東北大学は,京都大学,理化学研究所,福井大学らと共同で,テラヘルツ(THz)光照射によりアクチンタンパク質の繊維構造形成が促進されることを明らかにした(ニュースリリース)。
THz光は一般的な光操作技術で使われている可視光に比べて光子のエネルギーが低いため,分子構造を破壊しにくいという特徴がある。そのため,生体分子のような大きな分子を変性させ
ること無く,その高次構造を「ソフトに」変えることが可能であると期待されている。
これまでの研究で,THz光照射が人工高分子の構造を変えることが分かっている。しかし,細胞のような複雑な対象にTHz光を照射した際にどのような変化を誘起するか,まだ明らかになっていない。
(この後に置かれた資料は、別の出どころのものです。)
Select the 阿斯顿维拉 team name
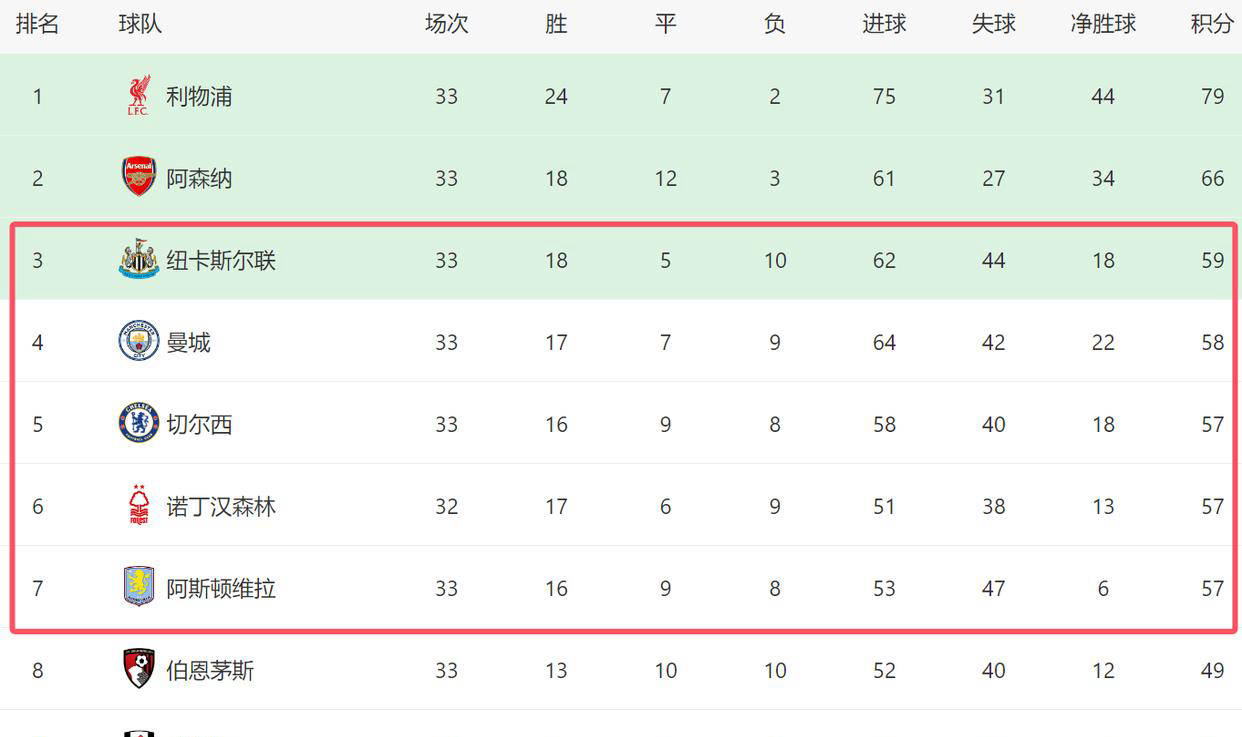 pyautogui.click(x=221, y=588)
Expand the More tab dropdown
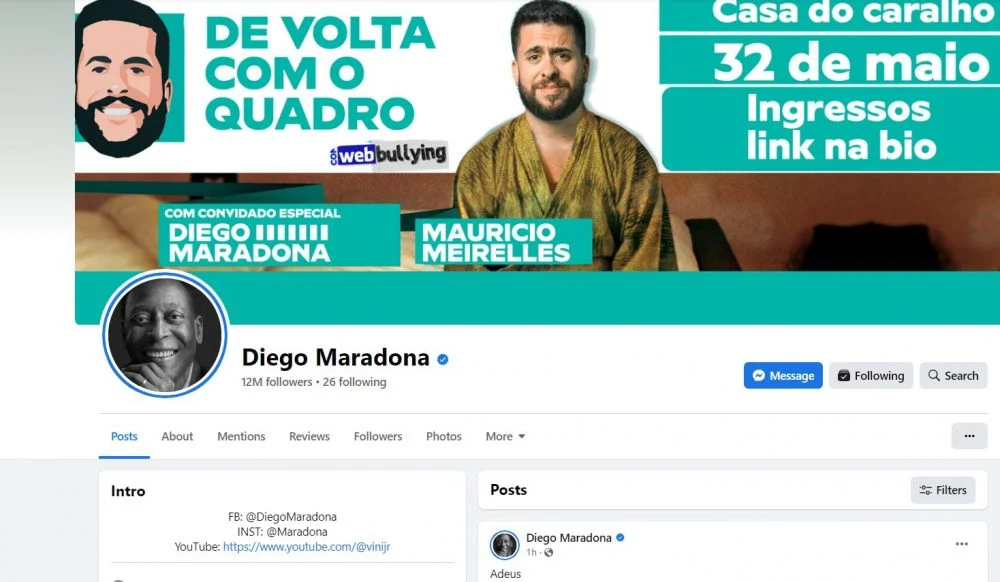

研究では,細胞内の高分子の構造や機能に対してTHz光が与える影響を明らかにするため,多様な生命現象に関わるアクチンに着目した。アクチンは,細胞から単離・精
製した後も繊維形成能を維持する特性があるので,精製したアクチンを用いることで,THz光照射のタンパク質への直接的な影響を評価できる。
アクチン単量体の水溶液に塩を添加すると,重合が促進され繊維が形成される。その際,アクチンに蛍光分子ピレンを標識すると,ピレン蛍光の強さから繊維の数を定量的に評価できる。研究では,ジャイロトロンを光源としたTHz光照射(0.46THz)を行ないながら,ピレン蛍光の強度変化をモニターし,THz光がアクチンの繊維形成に与える影響を評価した。
その結果,アクチン繊維の形成がTHz光照射によって顕著に促進される事が明らかになった。THz光照射されたアクチン繊維は,非照射と同様に直線状の形状を示しており,照射がタンパク質の変性や機能喪失による凝集を誘起しない事も確認された。
アクチンは様々な細胞機能に関与するタンパク質であることから,これまでにもその繊維形成に影響を与える薬剤が多数開発され,医療応用も進められている。しかし,これらの薬剤を瞬時に細胞内に運んだり,取り除いたりすることは困難だった。
研究で発見したTHz光照射によるアクチンの繊維化は,このような問題を生じることなく,直接細胞内のアクチン機能を操作できる可能性を示した。さらに,研究グループではTHz光照射によるアクチン繊維形成促進のメカニズム解明に取り組んでいる。
今後THz光がタンパク質の構造変化を誘起する過程が明らかになれば,様々な生体高分子を対象にした構造や機能の操作が実現する可能性があり,広範なバイオ分野における応用が期待されるとしている。